On croit arriver pour une dégustation. On repart avec un carnet rempli d’impressions sensorielles, une pellicule saturée d’ombres et de lignes, et ce sentiment rare que le monde peut, parfois, se mettre en pause. Bienvenue au Château La Coste, domaine hybride où l’on cultive autant le raisin que l’imaginaire. Ici, en Provence, à quelques minutes d’Aix, le luxe prend la forme d’une déambulation entre art et nature.

Il est 10h du matin. Le soleil inonde déjà les galeries minérales de Tadao Ando. En contrebas, les vignes dessinent des perspectives que Richard Serra aurait pu tracer. À l’entrée, la majestueuse araignée de Louise Bourgeois domine un miroir d’eau immobile. Elle ne bouge pas, mais semble scruter. Vous aussi, vous vous apprêtez à observer. Longtemps.
L’art comme paysage, le paysage comme œuvre
Depuis avril, Château La Coste accueille Par quatre chemins, une exposition ambitieuse coproduite avec POUSH, écosystème artistique né en Île-de-France. Trente-cinq artistes, pas moins, invités à dialoguer avec le paysage. Pas à l’orner. À le penser. Et ça change tout.

Florian Monfrini en est l’un des totems silencieux. Durant deux mois, il déplace lui-même sept tonnes de pierres, à la force des bras, construisant ses propres refuges dans le style des bories provençales. Art performatif ? Land art ? Peu importe les cases. Le geste compte. La sueur aussi.
Plus haut, on croise les étranges “trous” d’Henri Frachon, qui transforment le sol en ponctuation poétique. Chaque cavité révèle un détail oublié : une racine tordue, une brindille calcinée. Les artistes ne posent pas leurs œuvres ici ; ils les révèlent. L’invisible devient visible.
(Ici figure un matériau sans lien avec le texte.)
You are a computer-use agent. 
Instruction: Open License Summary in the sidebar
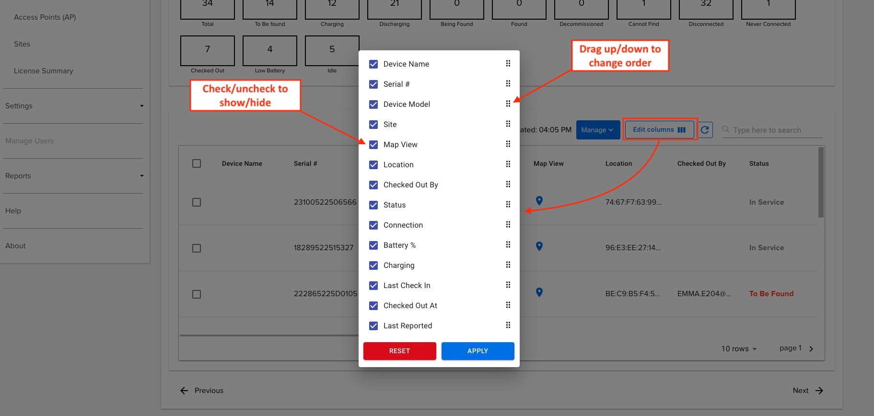(x=44, y=71)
Dans l’Auditorium de Niemeyer, les antennes métalliques de Clara Imbert se dressent comme un hommage aux premières transmissions. Un clin d’œil rétro-futuriste, presque nostalgique, qui capte les murmures du vent autant que ceux de la radio. Plus loin, dans le pavillon Renzo Piano, les “Petits Reins” de Sara Favriau — assemblage d’objets glanés — réconcilient l’art et l’artefact, dans une poésie de l’usage.
Un lieu, des atmosphères
Mais La Coste ne serait pas La Coste sans ses mutations permanentes. Le domaine est une œuvre en soi, conçue par un homme : Patrick McKillen. Cet Irlandais discret a bâti ici, depuis 20 ans, un théâtre paysager à ciel ouvert, où chaque détail compte. Sur 200 hectares, l’art se glisse entre les vignes et les oliviers, les œuvres de Bourgeois ou Kapoor s’invitent comme des balises existentielles, les pavillons signés Ando, Nouvel ou Gehry ne signalent pas des directions mais des respirations.
Ici, le vin est un prétexte. Noble, certes — la cuvée argentine 100% Malbec, baptisée La Coste des Andes, en témoigne — mais il n’est plus le centre. Le centre, c’est l’expérience.
L’Auberge : le luxe de la simplicité
C’est sans doute pour cela que l’ouverture du nouvel hôtel L’Auberge, au printemps dernier, n’a surpris personne. C’était une suite logique. Installée autour d’une place aux airs de village provençal, cette adresse de 76 chambres propose une hospitalité sobre, apaisée. Les matières — bois massif, pierre claire, émaux discrets — répondent aux teintes du paysage. Les chambres, baies ouvertes sur le dehors, semblent prolonger l’esthétique du domaine.
On y dîne aussi. Parfois simplement d’un croque-monsieur chic ou d’un plat de saison partagé sur une grande tablée en bois. À d’autres moments, on se laisse tenter par une pizza vaporeuse signée Vanina ou une création du feu sacré de Francis Mallmann. Tout est affaire d’humeur. Comme dans une galerie, on passe d’un registre à l’autre.
Plus qu’un domaine, un manifeste
Château La Coste n’est pas un centre d’art. Ce n’est pas non plus un hôtel, un restaurant ou un vignoble. C’est tout cela, et plus encore. Une sorte de manifeste à ciel ouvert, qui affirme qu’on peut vivre autrement le luxe, autrement la création, autrement le paysage. Pas comme décor, mais comme moteur.
Et dans un monde saturé d’images et de lieux “instagrammables”, La Coste a choisi la densité. Celle du silence, des matériaux, des gestes lents. Celle aussi d’un regard qui, l’espace d’une visite, devient autre. Plus aigu. Plus humble.
Il faut parfois se perdre pour mieux voir. À La Coste, cela devient une philosophie.